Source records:

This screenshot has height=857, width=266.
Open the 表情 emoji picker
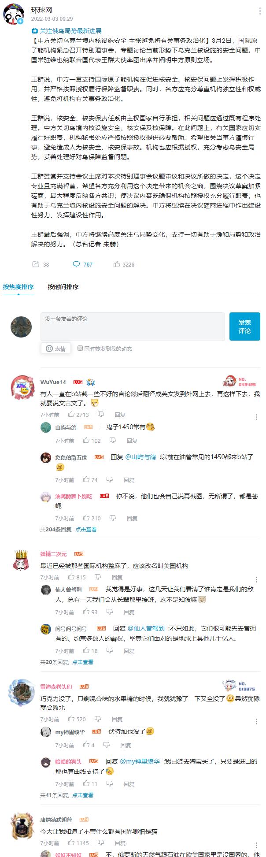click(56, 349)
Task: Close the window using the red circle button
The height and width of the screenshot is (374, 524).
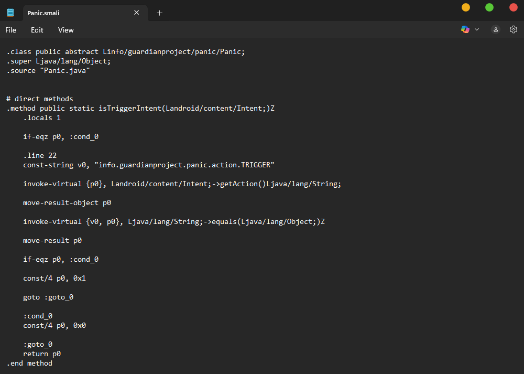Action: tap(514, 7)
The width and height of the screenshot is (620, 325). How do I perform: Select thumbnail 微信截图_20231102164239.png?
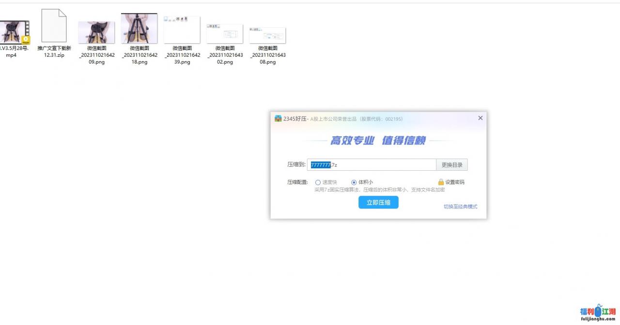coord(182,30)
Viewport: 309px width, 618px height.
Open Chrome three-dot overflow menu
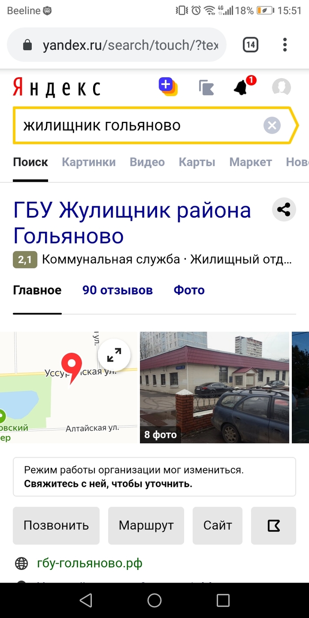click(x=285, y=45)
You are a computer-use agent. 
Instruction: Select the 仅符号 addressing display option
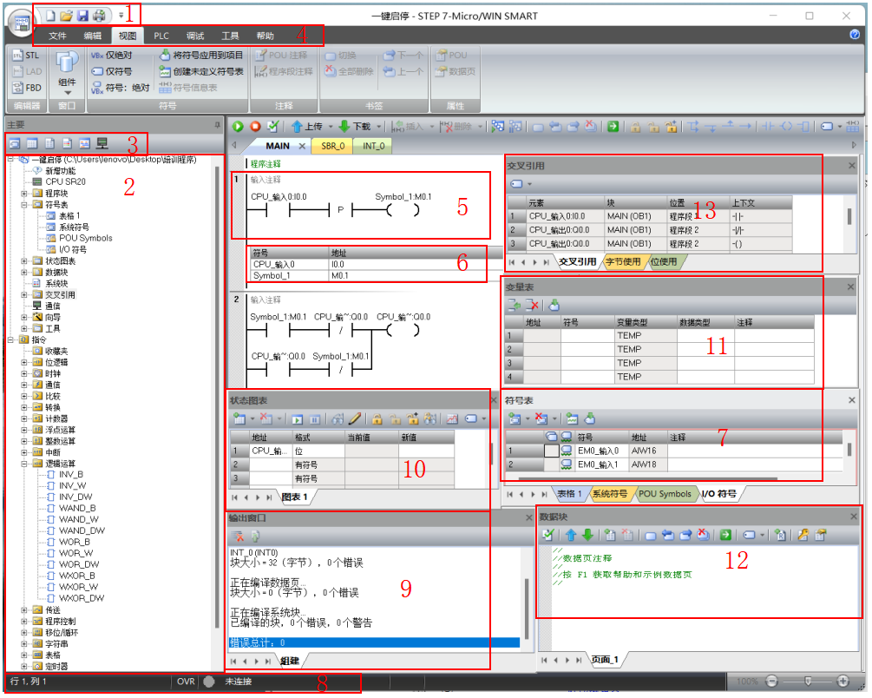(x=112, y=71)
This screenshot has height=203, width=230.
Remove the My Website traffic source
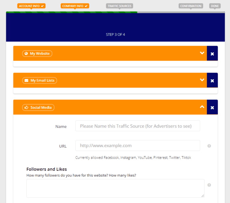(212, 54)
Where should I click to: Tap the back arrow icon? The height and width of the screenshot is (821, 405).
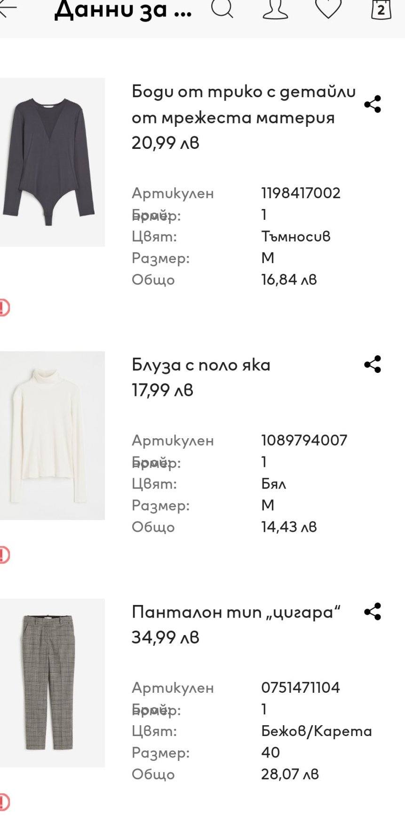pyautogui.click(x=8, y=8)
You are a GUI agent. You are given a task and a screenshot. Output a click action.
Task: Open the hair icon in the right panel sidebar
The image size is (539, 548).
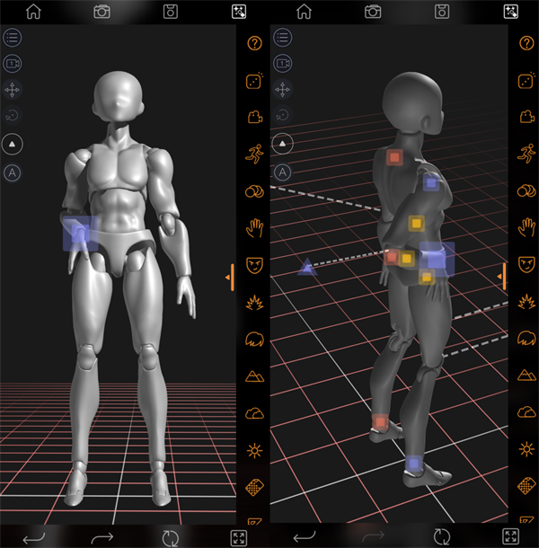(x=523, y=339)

...

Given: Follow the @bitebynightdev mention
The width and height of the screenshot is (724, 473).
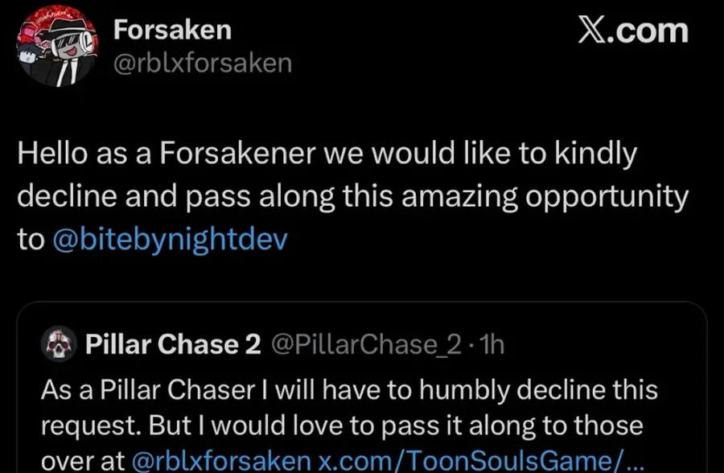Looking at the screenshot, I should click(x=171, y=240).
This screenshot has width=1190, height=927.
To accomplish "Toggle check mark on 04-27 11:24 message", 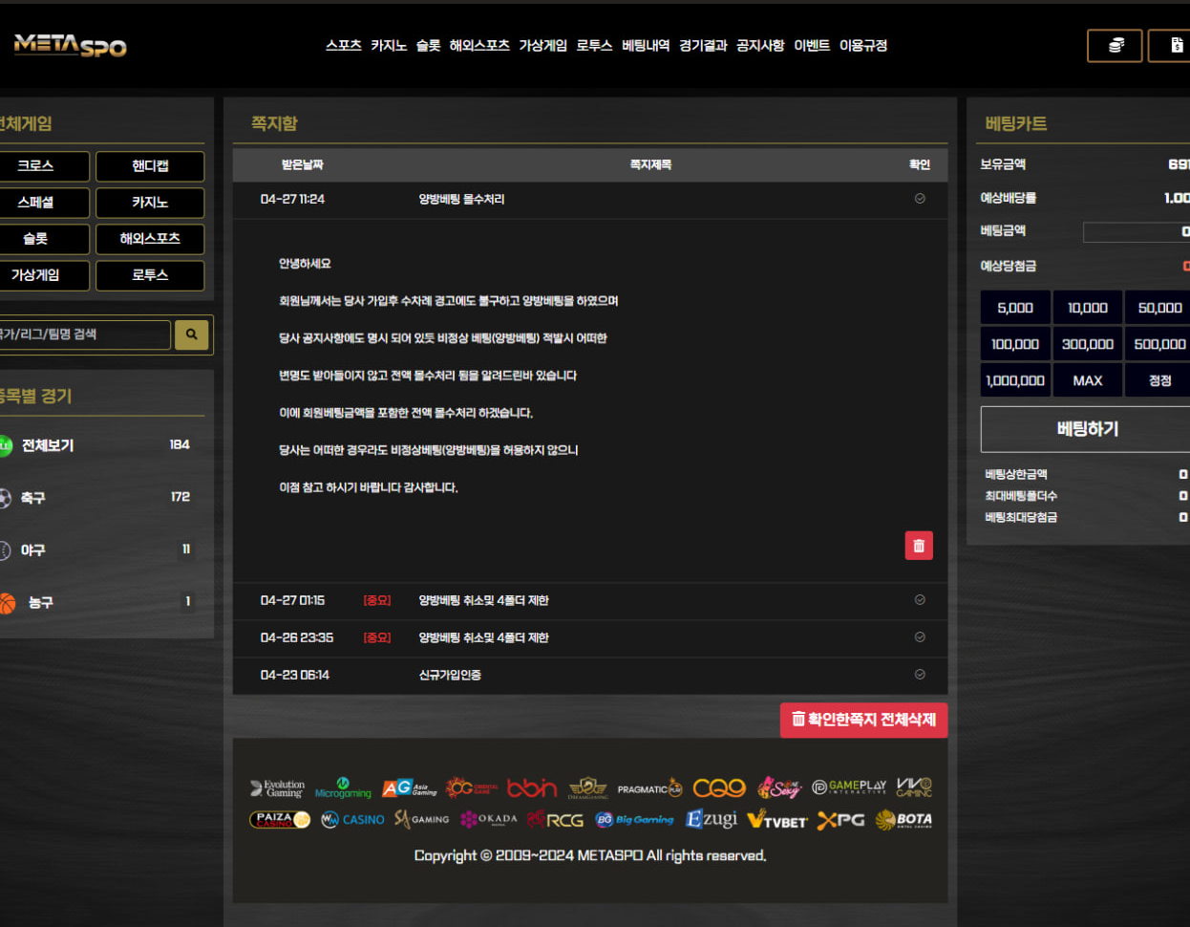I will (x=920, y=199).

• [ACTIVITY]:
Look for the string "This" in the data above and return every line that has it.

• [REPLY TO THE TASK]:
This screenshot has height=857, width=266.
This screenshot has height=203, width=230.
This screenshot has width=1190, height=927.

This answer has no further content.